_WHAT YOU WILL DO_:
Rewrite the lines from the one containing "1176x536 pixels." through the one containing "Image resolution: width=1245", inclusive, swapping "magnifier" for "zoom" and leaving everything else unchanged.

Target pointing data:

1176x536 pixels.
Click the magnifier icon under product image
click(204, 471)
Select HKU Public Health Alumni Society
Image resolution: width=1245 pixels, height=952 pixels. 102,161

---

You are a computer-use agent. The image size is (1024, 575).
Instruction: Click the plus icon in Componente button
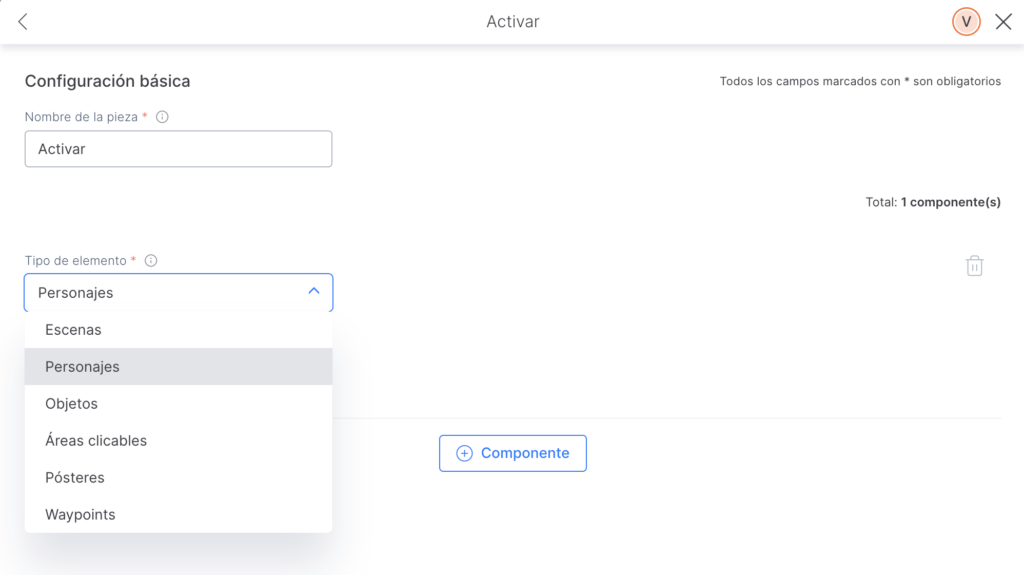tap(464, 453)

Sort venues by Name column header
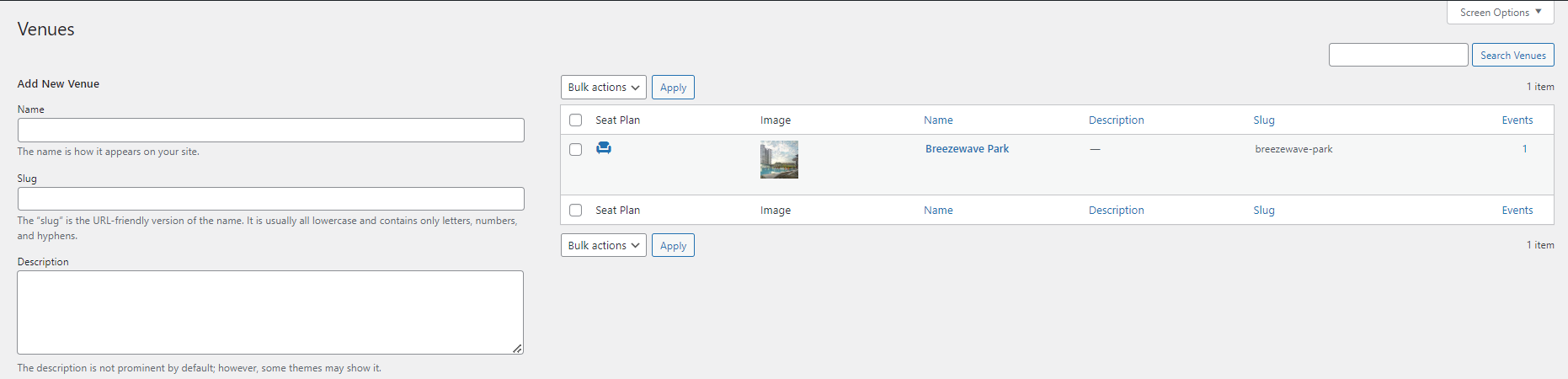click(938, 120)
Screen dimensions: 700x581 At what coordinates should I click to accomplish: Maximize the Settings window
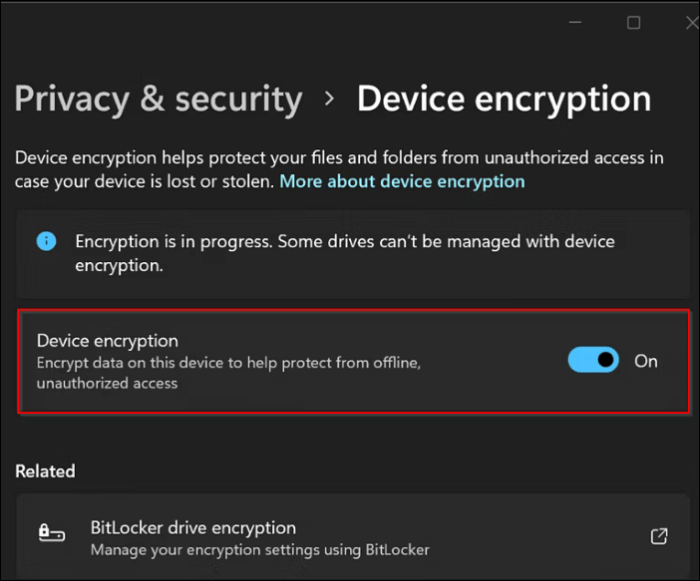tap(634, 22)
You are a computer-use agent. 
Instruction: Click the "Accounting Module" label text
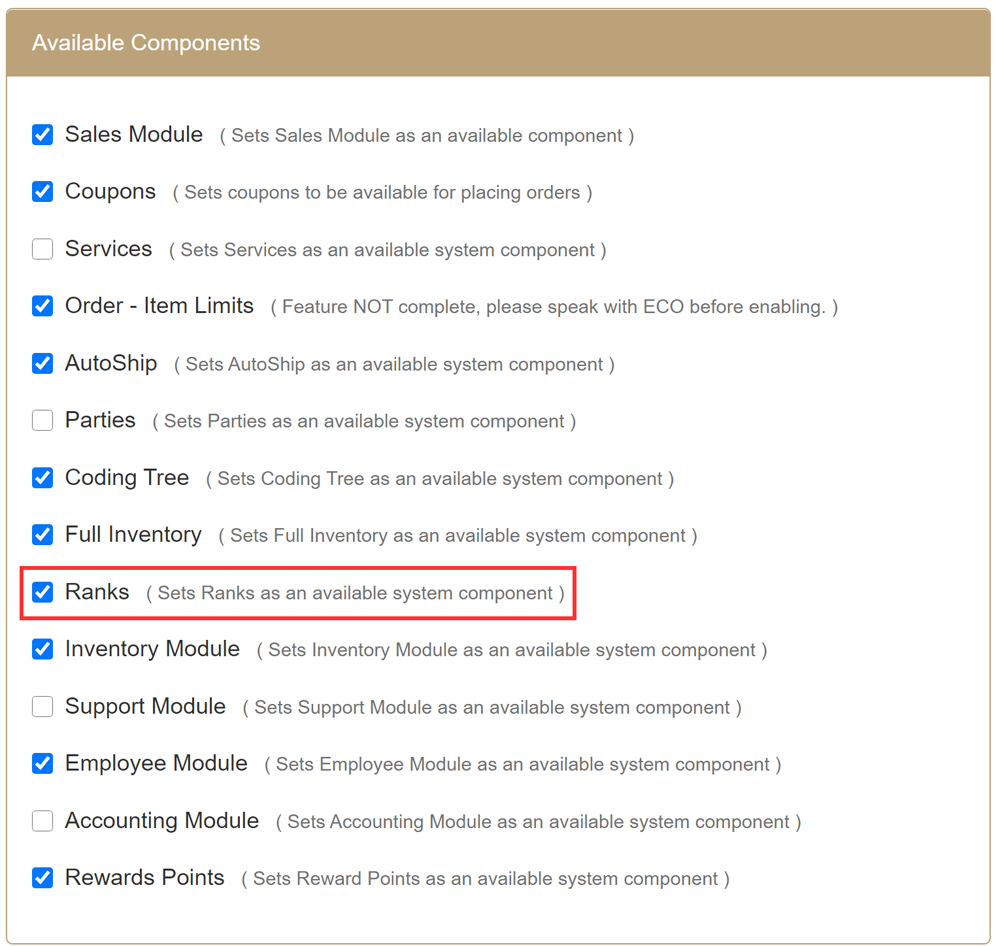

--

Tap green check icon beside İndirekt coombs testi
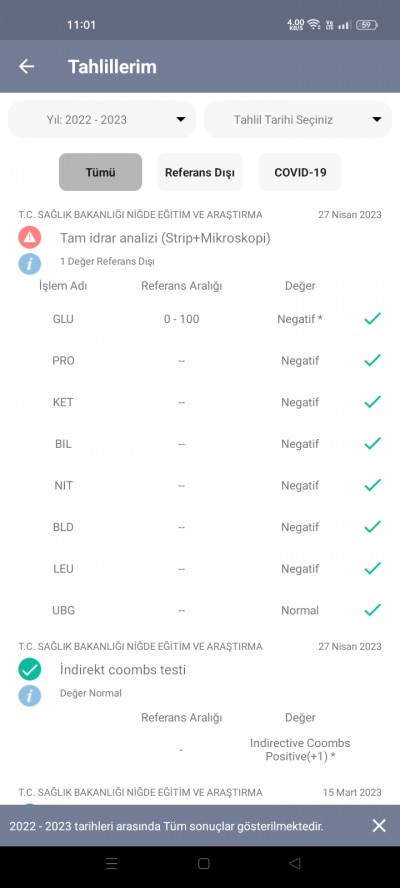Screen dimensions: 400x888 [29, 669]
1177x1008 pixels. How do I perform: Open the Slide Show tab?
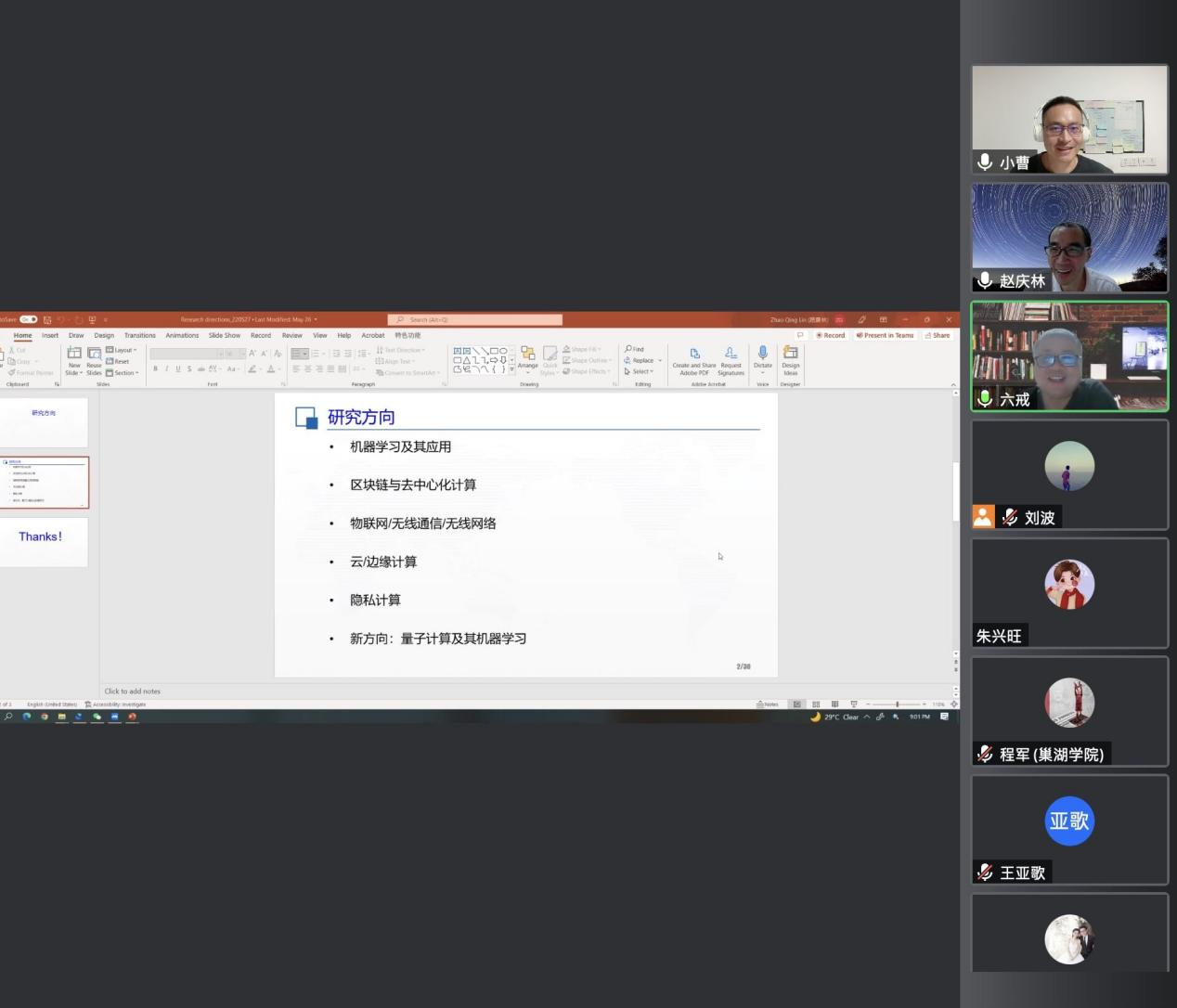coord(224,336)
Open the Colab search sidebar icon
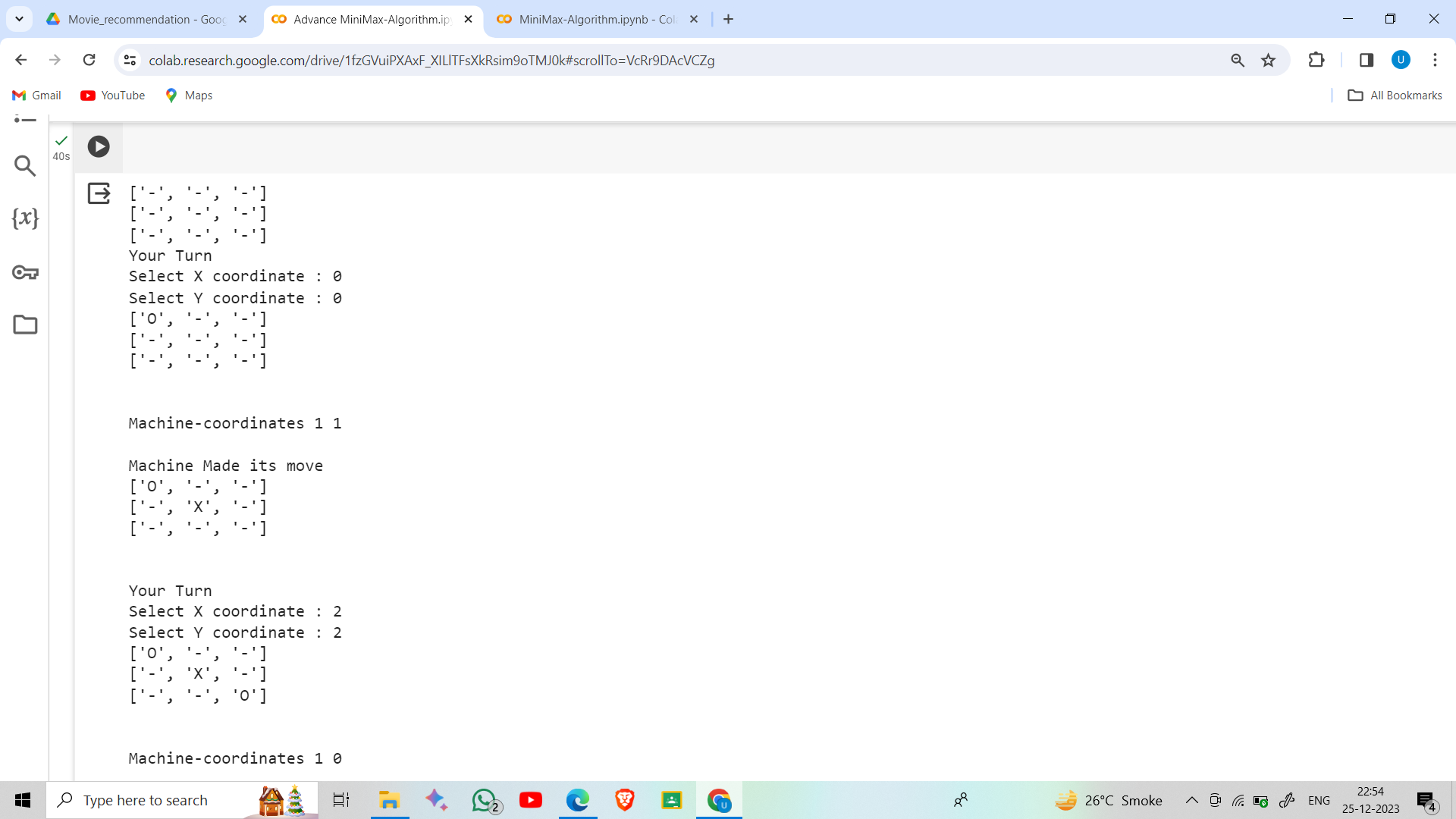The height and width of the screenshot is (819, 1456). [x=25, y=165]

_FINISHED EXERCISE_:
1176x536 pixels.
Click the zoom icon under product image
click(204, 471)
Select HKU Public Health Alumni Society
Image resolution: width=1245 pixels, height=952 pixels. 102,161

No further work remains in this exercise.